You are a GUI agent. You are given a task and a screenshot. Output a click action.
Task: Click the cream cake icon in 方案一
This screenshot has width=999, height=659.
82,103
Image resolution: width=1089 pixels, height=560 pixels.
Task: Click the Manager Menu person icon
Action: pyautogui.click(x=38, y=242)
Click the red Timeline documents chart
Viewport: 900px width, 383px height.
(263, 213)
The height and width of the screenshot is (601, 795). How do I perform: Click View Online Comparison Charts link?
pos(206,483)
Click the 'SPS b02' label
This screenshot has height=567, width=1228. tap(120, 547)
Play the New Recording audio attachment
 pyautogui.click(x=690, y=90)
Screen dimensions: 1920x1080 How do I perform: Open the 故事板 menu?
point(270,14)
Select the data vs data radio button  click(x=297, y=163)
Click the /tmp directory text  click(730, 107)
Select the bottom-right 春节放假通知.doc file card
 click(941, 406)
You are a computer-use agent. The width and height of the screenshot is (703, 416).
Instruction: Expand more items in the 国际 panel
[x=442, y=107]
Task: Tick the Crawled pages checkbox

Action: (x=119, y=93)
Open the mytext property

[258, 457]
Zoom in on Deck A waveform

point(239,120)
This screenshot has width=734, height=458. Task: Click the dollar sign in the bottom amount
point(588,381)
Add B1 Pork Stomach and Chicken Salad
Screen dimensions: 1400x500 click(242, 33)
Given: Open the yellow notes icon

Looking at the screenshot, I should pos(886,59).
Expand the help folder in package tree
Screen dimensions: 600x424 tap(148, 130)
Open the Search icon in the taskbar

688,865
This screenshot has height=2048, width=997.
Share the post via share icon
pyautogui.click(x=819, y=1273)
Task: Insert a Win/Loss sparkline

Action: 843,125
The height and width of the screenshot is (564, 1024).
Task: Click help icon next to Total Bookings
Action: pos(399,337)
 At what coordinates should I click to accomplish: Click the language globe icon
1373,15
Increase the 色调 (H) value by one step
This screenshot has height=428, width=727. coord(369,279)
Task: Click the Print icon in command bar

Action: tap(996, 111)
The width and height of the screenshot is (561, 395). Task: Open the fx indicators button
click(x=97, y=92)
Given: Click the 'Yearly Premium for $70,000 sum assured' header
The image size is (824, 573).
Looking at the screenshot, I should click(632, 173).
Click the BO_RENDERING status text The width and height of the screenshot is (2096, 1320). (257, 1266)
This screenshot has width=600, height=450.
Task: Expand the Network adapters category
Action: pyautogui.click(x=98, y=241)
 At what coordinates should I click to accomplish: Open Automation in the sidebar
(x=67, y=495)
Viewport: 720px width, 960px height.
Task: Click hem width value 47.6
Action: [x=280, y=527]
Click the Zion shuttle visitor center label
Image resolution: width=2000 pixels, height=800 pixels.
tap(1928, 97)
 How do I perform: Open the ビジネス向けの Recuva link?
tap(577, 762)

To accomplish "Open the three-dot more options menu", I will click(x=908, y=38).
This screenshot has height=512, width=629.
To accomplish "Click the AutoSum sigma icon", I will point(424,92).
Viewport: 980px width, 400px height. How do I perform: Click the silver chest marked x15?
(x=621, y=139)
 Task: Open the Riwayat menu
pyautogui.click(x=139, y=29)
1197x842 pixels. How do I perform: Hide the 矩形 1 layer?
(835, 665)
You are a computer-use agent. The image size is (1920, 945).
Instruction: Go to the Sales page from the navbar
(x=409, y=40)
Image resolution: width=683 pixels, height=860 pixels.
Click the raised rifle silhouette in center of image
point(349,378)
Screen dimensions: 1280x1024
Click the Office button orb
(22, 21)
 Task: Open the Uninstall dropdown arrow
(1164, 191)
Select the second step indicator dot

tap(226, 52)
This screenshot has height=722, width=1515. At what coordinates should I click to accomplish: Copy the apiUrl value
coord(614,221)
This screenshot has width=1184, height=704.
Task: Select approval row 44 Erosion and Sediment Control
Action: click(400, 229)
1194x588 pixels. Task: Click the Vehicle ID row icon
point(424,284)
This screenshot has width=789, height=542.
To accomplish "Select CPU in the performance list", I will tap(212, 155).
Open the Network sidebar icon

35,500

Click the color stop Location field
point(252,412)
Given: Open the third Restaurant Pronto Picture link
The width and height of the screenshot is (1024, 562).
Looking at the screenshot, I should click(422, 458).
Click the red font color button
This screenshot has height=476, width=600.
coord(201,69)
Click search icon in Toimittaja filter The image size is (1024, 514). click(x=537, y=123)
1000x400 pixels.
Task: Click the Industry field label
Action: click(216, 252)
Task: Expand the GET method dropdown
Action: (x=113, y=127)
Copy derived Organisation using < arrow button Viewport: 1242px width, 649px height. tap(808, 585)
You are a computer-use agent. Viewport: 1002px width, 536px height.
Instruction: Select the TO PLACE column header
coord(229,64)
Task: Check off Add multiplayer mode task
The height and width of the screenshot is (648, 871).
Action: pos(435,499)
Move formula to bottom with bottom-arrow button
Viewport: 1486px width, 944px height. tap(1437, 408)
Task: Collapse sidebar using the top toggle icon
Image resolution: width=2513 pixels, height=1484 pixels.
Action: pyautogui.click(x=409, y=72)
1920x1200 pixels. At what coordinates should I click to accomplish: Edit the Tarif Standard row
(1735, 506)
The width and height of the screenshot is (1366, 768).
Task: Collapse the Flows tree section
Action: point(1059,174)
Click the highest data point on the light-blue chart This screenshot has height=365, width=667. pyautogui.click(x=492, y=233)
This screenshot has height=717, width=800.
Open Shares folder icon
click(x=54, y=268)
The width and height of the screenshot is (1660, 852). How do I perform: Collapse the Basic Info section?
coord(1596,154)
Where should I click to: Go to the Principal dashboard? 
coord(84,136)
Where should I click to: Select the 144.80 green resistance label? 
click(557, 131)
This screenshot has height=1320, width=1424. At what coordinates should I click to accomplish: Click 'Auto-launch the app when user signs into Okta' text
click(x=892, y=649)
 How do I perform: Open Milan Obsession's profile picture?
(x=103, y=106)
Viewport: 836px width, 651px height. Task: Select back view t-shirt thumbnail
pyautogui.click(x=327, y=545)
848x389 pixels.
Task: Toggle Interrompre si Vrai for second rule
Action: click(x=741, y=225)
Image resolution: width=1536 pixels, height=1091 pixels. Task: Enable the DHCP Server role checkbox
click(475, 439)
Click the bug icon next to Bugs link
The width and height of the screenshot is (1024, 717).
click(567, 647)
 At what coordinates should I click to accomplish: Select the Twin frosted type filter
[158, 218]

++++

→ **What you have to do**: Duplicate the entries above, from the line containing "Expand the help folder in package tree" through the line containing "will click(x=908, y=38).", and include both of those lines.

→ **Task solution**:
Expand the help folder in package tree
Screen dimensions: 600x424 tap(148, 130)
Open the Search icon in the taskbar

688,865
This screenshot has height=2048, width=997.
Share the post via share icon
pyautogui.click(x=819, y=1273)
Task: Insert a Win/Loss sparkline

Action: 843,125
The height and width of the screenshot is (564, 1024).
Task: Click help icon next to Total Bookings
Action: pos(399,337)
 At what coordinates should I click to accomplish: Click the language globe icon
1373,15
Increase the 色调 (H) value by one step
This screenshot has height=428, width=727. coord(369,279)
Task: Click the Print icon in command bar

Action: tap(996, 111)
The width and height of the screenshot is (561, 395). Task: Open the fx indicators button
click(x=97, y=92)
Given: Click the 'Yearly Premium for $70,000 sum assured' header
The image size is (824, 573).
Looking at the screenshot, I should click(632, 173).
Click the BO_RENDERING status text The width and height of the screenshot is (2096, 1320). (257, 1266)
This screenshot has width=600, height=450.
Task: Expand the Network adapters category
Action: pyautogui.click(x=98, y=241)
 At what coordinates should I click to accomplish: Open Automation in the sidebar
(x=67, y=495)
Viewport: 720px width, 960px height.
Task: Click hem width value 47.6
Action: [x=280, y=527]
Click the Zion shuttle visitor center label
Image resolution: width=2000 pixels, height=800 pixels.
tap(1928, 97)
 How do I perform: Open the ビジネス向けの Recuva link?
tap(577, 762)

To accomplish "Open the three-dot more options menu", I will click(x=908, y=38).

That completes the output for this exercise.